WHAT THE TASK ASKS - Can you copy out all of the lines below word for word, without changing a single character?

MATERIAL SUPPLIED -
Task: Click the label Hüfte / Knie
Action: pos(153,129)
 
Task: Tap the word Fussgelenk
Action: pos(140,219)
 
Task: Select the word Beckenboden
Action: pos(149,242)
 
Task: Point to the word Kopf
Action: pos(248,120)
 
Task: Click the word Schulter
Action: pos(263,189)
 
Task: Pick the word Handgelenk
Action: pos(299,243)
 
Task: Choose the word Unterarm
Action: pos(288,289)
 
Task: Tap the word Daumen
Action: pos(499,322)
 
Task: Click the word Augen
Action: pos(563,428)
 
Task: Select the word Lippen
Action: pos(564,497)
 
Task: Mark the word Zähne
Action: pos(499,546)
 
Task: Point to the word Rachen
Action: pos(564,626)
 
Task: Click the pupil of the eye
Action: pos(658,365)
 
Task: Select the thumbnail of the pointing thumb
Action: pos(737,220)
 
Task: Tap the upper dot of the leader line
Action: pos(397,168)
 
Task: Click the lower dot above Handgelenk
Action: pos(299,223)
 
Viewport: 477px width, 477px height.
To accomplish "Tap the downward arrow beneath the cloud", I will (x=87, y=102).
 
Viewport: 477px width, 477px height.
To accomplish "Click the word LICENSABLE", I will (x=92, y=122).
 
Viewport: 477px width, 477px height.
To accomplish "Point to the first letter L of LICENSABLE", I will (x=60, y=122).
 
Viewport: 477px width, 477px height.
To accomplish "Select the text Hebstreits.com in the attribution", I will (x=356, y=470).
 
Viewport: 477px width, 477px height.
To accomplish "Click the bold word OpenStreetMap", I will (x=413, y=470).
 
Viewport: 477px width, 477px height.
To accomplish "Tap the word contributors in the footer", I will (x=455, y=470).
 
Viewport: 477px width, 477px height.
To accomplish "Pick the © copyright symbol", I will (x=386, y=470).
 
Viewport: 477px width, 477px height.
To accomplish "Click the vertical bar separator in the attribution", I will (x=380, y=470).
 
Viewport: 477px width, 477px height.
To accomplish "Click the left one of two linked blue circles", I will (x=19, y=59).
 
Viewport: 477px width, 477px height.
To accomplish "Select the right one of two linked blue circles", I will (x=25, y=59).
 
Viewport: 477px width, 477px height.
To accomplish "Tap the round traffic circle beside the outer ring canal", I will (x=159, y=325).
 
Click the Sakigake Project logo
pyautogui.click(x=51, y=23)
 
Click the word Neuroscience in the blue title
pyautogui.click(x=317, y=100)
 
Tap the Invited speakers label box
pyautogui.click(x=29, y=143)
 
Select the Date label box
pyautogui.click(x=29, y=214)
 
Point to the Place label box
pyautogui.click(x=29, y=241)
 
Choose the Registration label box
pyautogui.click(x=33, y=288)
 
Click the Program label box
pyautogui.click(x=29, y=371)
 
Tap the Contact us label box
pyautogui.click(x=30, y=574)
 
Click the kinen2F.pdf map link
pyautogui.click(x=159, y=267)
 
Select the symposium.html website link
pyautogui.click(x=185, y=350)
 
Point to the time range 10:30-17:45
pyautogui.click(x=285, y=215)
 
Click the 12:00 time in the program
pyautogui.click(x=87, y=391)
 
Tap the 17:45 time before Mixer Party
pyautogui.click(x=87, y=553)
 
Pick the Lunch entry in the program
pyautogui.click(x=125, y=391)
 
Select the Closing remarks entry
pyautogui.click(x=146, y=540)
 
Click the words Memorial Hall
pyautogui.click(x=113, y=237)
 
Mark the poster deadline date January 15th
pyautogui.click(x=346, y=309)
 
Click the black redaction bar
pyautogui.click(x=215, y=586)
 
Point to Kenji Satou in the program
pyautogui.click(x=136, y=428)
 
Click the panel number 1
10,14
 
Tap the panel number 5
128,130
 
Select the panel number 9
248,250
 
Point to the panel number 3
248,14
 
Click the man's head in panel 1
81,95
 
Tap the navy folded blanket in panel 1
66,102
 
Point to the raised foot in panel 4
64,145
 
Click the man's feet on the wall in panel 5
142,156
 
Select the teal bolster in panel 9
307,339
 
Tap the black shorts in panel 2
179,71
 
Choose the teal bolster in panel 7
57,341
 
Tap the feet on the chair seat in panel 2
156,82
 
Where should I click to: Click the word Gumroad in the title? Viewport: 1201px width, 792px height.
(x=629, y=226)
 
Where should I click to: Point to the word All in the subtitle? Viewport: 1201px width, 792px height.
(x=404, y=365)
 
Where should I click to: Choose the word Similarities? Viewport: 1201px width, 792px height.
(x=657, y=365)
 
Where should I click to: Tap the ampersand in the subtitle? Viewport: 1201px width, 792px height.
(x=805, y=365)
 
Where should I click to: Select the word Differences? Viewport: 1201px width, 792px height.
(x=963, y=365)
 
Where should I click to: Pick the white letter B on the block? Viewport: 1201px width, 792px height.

ANSWER FOR THE TASK -
Task: Click the label Hüfte / Knie
Action: pos(153,129)
 
Task: Tap the word Fussgelenk
Action: pos(140,219)
 
Task: Select the word Beckenboden
Action: pos(149,242)
 
Task: Point to the word Kopf
Action: pos(248,120)
 
Task: Click the word Schulter
Action: pos(263,189)
 
Task: Pick the word Handgelenk
Action: pos(299,243)
 
Task: Choose the word Unterarm
Action: pos(288,289)
 
Task: Tap the word Daumen
Action: pos(499,322)
 
Task: Click the word Augen
Action: pos(563,428)
 
Task: Select the word Lippen
Action: pos(564,497)
 
Task: Mark the word Zähne
Action: pos(499,546)
 
Task: Point to the word Rachen
Action: pos(564,626)
 
Task: Click the pupil of the eye
Action: pos(658,365)
 
Task: Select the thumbnail of the pointing thumb
Action: pos(737,220)
 
Task: Tap the upper dot of the leader line
Action: pos(397,168)
 
Task: Click the lower dot above Handgelenk
Action: pos(299,223)
 
Viewport: 477px width, 477px height.
To accomplish "Tap the downward arrow beneath the cloud", I will (x=87, y=102).
 
Viewport: 477px width, 477px height.
To accomplish "Click the word LICENSABLE", I will (x=92, y=122).
 
Viewport: 477px width, 477px height.
To accomplish "Point to the first letter L of LICENSABLE", I will (x=60, y=122).
 
Viewport: 477px width, 477px height.
To accomplish "Select the text Hebstreits.com in the attribution", I will (x=356, y=470).
 
Viewport: 477px width, 477px height.
To accomplish "Click the bold word OpenStreetMap", I will (x=413, y=470).
 
Viewport: 477px width, 477px height.
To accomplish "Tap the word contributors in the footer", I will (x=455, y=470).
 
Viewport: 477px width, 477px height.
To accomplish "Pick the © copyright symbol", I will (x=386, y=470).
 
Viewport: 477px width, 477px height.
To accomplish "Click the vertical bar separator in the attribution", I will (x=380, y=470).
 
Viewport: 477px width, 477px height.
To accomplish "Click the left one of two linked blue circles", I will (x=19, y=59).
 
Viewport: 477px width, 477px height.
To accomplish "Select the right one of two linked blue circles", I will (x=25, y=59).
 
Viewport: 477px width, 477px height.
To accomplish "Tap the round traffic circle beside the outer ring canal", I will (x=159, y=325).
 
Click the Sakigake Project logo
pyautogui.click(x=51, y=23)
 
Click the word Neuroscience in the blue title
pyautogui.click(x=317, y=100)
 
Tap the Invited speakers label box
pyautogui.click(x=29, y=143)
 
Select the Date label box
pyautogui.click(x=29, y=214)
 
Point to the Place label box
pyautogui.click(x=29, y=241)
 
Choose the Registration label box
pyautogui.click(x=33, y=288)
 
Click the Program label box
pyautogui.click(x=29, y=371)
 
Tap the Contact us label box
pyautogui.click(x=30, y=574)
 
Click the kinen2F.pdf map link
pyautogui.click(x=159, y=267)
 
Select the symposium.html website link
pyautogui.click(x=185, y=350)
 
Point to the time range 10:30-17:45
pyautogui.click(x=285, y=215)
 
Click the 12:00 time in the program
pyautogui.click(x=87, y=391)
 
Tap the 17:45 time before Mixer Party
pyautogui.click(x=87, y=553)
 
Pick the Lunch entry in the program
pyautogui.click(x=125, y=391)
 
Select the Closing remarks entry
pyautogui.click(x=146, y=540)
 
Click the words Memorial Hall
pyautogui.click(x=113, y=237)
 
Mark the poster deadline date January 15th
pyautogui.click(x=346, y=309)
 
Click the black redaction bar
pyautogui.click(x=215, y=586)
 
Point to Kenji Satou in the program
pyautogui.click(x=136, y=428)
 
Click the panel number 1
10,14
 
Tap the panel number 5
128,130
 
Select the panel number 9
248,250
 
Point to the panel number 3
248,14
 
Click the man's head in panel 1
81,95
 
Tap the navy folded blanket in panel 1
66,102
 
Point to the raised foot in panel 4
64,145
 
Click the man's feet on the wall in panel 5
142,156
 
Select the teal bolster in panel 9
307,339
 
Tap the black shorts in panel 2
179,71
 
Choose the teal bolster in panel 7
57,341
 
Tap the feet on the chair seat in panel 2
156,82
 
Where should I click to: Click the word Gumroad in the title? Viewport: 1201px width, 792px height.
(x=629, y=226)
 
Where should I click to: Point to the word All in the subtitle? Viewport: 1201px width, 792px height.
(x=404, y=365)
 
Where should I click to: Choose the word Similarities? Viewport: 1201px width, 792px height.
(x=657, y=365)
 
Where should I click to: Tap the ampersand in the subtitle? Viewport: 1201px width, 792px height.
(x=805, y=365)
 
Where should I click to: Select the word Differences? Viewport: 1201px width, 792px height.
(x=963, y=365)
 
Where should I click to: Pick the white letter B on the block? Viewport: 1201px width, 792px height.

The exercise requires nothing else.